(Collected data entries)
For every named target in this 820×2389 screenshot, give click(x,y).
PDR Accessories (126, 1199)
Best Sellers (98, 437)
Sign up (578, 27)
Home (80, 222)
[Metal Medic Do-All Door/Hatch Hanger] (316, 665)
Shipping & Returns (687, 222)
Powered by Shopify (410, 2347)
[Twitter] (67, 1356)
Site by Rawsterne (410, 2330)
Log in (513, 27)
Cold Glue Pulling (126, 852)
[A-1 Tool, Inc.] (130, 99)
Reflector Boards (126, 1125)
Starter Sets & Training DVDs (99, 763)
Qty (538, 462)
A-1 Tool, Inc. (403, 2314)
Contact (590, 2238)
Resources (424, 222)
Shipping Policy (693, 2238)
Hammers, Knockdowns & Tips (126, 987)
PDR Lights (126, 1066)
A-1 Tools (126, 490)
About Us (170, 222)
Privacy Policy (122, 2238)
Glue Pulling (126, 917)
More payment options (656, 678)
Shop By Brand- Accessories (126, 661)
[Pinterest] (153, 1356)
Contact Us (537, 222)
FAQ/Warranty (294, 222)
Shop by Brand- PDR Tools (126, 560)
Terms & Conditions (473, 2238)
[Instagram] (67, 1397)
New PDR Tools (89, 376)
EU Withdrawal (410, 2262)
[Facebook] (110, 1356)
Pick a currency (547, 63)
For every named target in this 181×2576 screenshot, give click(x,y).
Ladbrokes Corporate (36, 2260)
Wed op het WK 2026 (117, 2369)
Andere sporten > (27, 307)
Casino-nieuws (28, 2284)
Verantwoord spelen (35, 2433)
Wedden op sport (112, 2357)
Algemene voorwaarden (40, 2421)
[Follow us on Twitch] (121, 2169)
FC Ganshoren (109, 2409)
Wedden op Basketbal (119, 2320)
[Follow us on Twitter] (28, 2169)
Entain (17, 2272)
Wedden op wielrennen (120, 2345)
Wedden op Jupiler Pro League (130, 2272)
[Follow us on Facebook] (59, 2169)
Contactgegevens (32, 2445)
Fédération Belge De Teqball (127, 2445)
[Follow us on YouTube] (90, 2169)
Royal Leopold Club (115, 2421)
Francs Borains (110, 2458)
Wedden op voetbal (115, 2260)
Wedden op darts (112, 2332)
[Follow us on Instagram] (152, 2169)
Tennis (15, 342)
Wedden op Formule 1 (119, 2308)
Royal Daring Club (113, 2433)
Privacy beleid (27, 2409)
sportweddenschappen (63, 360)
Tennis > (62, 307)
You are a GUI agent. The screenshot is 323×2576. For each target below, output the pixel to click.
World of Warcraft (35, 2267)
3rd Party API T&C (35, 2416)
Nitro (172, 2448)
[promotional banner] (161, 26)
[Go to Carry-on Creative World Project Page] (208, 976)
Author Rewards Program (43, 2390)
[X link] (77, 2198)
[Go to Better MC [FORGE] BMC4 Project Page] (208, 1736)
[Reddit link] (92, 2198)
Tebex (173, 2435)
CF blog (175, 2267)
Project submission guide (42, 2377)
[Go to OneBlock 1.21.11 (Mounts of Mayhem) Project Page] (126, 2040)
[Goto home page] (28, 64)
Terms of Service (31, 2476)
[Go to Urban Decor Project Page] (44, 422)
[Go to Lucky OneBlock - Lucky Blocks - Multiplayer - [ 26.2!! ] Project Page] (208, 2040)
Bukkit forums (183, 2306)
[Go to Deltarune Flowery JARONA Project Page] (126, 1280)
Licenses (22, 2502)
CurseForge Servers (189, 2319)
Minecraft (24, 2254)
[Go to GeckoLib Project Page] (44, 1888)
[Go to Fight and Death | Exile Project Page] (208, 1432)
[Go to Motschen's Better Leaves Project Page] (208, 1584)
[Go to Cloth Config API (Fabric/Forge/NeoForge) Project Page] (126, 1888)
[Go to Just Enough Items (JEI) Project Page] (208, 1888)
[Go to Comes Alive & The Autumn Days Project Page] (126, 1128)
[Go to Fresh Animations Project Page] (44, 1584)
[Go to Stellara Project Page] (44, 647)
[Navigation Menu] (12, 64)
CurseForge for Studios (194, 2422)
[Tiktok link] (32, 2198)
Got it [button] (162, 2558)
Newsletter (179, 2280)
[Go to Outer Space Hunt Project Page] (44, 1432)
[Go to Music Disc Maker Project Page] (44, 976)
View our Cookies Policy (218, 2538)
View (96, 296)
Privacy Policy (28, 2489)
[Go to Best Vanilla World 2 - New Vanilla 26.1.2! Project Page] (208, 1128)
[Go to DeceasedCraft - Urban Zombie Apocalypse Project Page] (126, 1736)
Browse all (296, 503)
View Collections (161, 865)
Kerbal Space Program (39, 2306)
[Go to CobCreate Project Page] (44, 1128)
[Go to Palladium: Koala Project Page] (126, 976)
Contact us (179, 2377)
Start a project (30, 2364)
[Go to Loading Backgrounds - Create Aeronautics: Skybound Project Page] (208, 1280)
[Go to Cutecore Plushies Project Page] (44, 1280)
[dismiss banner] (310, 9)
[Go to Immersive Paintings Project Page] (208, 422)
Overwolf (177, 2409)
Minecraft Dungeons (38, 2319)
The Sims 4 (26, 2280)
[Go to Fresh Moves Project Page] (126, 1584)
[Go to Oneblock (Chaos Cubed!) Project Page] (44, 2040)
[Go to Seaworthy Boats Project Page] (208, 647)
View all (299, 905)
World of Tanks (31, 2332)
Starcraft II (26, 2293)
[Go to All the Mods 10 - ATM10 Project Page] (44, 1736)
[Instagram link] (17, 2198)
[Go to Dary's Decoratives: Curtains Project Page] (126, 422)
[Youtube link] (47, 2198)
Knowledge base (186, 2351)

WHAT YOU WILL DO
Produce the records once again, exactly as they stand above.

REPLY TO THE TASK
For every named target in this 820×2389 screenshot, give click(x,y).
PDR Accessories (126, 1199)
Best Sellers (98, 437)
Sign up (578, 27)
Home (80, 222)
[Metal Medic Do-All Door/Hatch Hanger] (316, 665)
Shipping & Returns (687, 222)
Powered by Shopify (410, 2347)
[Twitter] (67, 1356)
Site by Rawsterne (410, 2330)
Log in (513, 27)
Cold Glue Pulling (126, 852)
[A-1 Tool, Inc.] (130, 99)
Reflector Boards (126, 1125)
Starter Sets & Training DVDs (99, 763)
Qty (538, 462)
A-1 Tool, Inc. (403, 2314)
Contact (590, 2238)
Resources (424, 222)
Shipping Policy (693, 2238)
Hammers, Knockdowns & Tips (126, 987)
PDR Lights (126, 1066)
A-1 Tools (126, 490)
About Us (170, 222)
Privacy Policy (122, 2238)
Glue Pulling (126, 917)
More payment options (656, 678)
Shop By Brand- Accessories (126, 661)
[Pinterest] (153, 1356)
Contact Us (537, 222)
FAQ/Warranty (294, 222)
Shop by Brand- PDR Tools (126, 560)
Terms & Conditions (473, 2238)
[Instagram] (67, 1397)
New PDR Tools (89, 376)
EU Withdrawal (410, 2262)
[Facebook] (110, 1356)
Pick a currency (547, 63)
For every named target in this 181×2576 screenshot, give click(x,y).
Ladbrokes Corporate (36, 2260)
Wed op het WK 2026 (117, 2369)
Andere sporten > (27, 307)
Casino-nieuws (28, 2284)
Verantwoord spelen (35, 2433)
Wedden op sport (112, 2357)
Algemene voorwaarden (40, 2421)
[Follow us on Twitch] (121, 2169)
FC Ganshoren (109, 2409)
Wedden op Basketbal (119, 2320)
[Follow us on Twitter] (28, 2169)
Entain (17, 2272)
Wedden op wielrennen (120, 2345)
Wedden op Jupiler Pro League (130, 2272)
[Follow us on Facebook] (59, 2169)
Contactgegevens (32, 2445)
Fédération Belge De Teqball (127, 2445)
[Follow us on YouTube] (90, 2169)
Royal Leopold Club (115, 2421)
Francs Borains (110, 2458)
Wedden op voetbal (115, 2260)
Wedden op darts (112, 2332)
[Follow us on Instagram] (152, 2169)
Tennis (15, 342)
Wedden op Formule 1 (119, 2308)
Royal Daring Club (113, 2433)
Privacy beleid (27, 2409)
sportweddenschappen (63, 360)
Tennis > (62, 307)
You are a GUI agent. The screenshot is 323×2576. For each target below, output the pixel to click.
World of Warcraft (35, 2267)
3rd Party API T&C (35, 2416)
Nitro (172, 2448)
[promotional banner] (161, 26)
[Go to Carry-on Creative World Project Page] (208, 976)
Author Rewards Program (43, 2390)
[X link] (77, 2198)
[Go to Better MC [FORGE] BMC4 Project Page] (208, 1736)
[Reddit link] (92, 2198)
Tebex (173, 2435)
CF blog (175, 2267)
Project submission guide (42, 2377)
[Go to OneBlock 1.21.11 (Mounts of Mayhem) Project Page] (126, 2040)
[Goto home page] (28, 64)
Terms of Service (31, 2476)
[Go to Urban Decor Project Page] (44, 422)
[Go to Lucky OneBlock - Lucky Blocks - Multiplayer - [ 26.2!! ] Project Page] (208, 2040)
Bukkit forums (183, 2306)
[Go to Deltarune Flowery JARONA Project Page] (126, 1280)
Licenses (22, 2502)
CurseForge Servers (189, 2319)
Minecraft (24, 2254)
[Go to GeckoLib Project Page] (44, 1888)
[Go to Fight and Death | Exile Project Page] (208, 1432)
[Go to Motschen's Better Leaves Project Page] (208, 1584)
[Go to Cloth Config API (Fabric/Forge/NeoForge) Project Page] (126, 1888)
[Go to Just Enough Items (JEI) Project Page] (208, 1888)
[Go to Comes Alive & The Autumn Days Project Page] (126, 1128)
[Go to Fresh Animations Project Page] (44, 1584)
[Go to Stellara Project Page] (44, 647)
[Navigation Menu] (12, 64)
CurseForge for Studios (194, 2422)
[Tiktok link] (32, 2198)
Got it [button] (162, 2558)
Newsletter (179, 2280)
[Go to Outer Space Hunt Project Page] (44, 1432)
[Go to Music Disc Maker Project Page] (44, 976)
View our Cookies Policy (218, 2538)
View (96, 296)
Privacy Policy (28, 2489)
[Go to Best Vanilla World 2 - New Vanilla 26.1.2! Project Page] (208, 1128)
[Go to DeceasedCraft - Urban Zombie Apocalypse Project Page] (126, 1736)
Browse all (296, 503)
View Collections (161, 865)
Kerbal Space Program (39, 2306)
[Go to CobCreate Project Page] (44, 1128)
[Go to Palladium: Koala Project Page] (126, 976)
Contact us (179, 2377)
Start a project (30, 2364)
[Go to Loading Backgrounds - Create Aeronautics: Skybound Project Page] (208, 1280)
[Go to Cutecore Plushies Project Page] (44, 1280)
[dismiss banner] (310, 9)
[Go to Immersive Paintings Project Page] (208, 422)
Overwolf (177, 2409)
Minecraft Dungeons (38, 2319)
The Sims 4 (26, 2280)
[Go to Fresh Moves Project Page] (126, 1584)
[Go to Oneblock (Chaos Cubed!) Project Page] (44, 2040)
[Go to Seaworthy Boats Project Page] (208, 647)
View all (299, 905)
World of Tanks (31, 2332)
Starcraft II (26, 2293)
[Go to All the Mods 10 - ATM10 Project Page] (44, 1736)
[Instagram link] (17, 2198)
[Go to Dary's Decoratives: Curtains Project Page] (126, 422)
[Youtube link] (47, 2198)
Knowledge base (186, 2351)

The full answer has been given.